**Exercise aim**
Count the lines in the entries that contain "computer". Say the number and nothing more.

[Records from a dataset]
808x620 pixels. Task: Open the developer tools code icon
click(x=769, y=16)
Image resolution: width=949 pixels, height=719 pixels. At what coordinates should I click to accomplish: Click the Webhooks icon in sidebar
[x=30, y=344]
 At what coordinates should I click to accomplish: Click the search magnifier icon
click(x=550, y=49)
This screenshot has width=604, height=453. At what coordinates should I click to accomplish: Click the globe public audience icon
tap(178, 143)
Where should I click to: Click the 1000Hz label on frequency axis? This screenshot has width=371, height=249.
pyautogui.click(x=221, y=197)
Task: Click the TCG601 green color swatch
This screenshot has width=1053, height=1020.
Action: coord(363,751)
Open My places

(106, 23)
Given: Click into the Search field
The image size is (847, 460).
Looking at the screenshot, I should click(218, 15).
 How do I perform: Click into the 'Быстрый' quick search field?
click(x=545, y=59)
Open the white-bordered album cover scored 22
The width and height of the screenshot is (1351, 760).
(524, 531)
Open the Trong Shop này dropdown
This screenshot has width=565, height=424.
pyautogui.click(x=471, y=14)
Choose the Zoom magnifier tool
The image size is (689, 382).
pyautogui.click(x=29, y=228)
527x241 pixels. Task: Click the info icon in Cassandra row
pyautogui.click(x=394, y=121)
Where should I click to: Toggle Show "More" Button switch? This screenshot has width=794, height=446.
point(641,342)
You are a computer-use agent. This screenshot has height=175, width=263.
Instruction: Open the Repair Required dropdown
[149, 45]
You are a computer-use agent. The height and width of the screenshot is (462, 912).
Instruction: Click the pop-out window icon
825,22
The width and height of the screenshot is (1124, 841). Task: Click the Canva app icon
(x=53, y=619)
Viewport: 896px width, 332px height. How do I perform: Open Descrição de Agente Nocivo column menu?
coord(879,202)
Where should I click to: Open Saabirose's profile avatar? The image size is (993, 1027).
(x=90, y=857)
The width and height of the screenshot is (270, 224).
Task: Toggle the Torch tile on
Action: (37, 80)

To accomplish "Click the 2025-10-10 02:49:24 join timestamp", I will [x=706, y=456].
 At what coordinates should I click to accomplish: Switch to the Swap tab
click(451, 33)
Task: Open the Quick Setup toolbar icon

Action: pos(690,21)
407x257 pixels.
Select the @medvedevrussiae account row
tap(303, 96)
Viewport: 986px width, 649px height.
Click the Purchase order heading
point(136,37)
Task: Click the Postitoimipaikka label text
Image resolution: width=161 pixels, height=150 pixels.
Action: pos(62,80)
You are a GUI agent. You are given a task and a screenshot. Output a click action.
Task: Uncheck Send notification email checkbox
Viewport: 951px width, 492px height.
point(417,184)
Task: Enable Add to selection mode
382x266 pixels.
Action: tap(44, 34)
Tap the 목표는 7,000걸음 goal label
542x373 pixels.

**Written answer**
2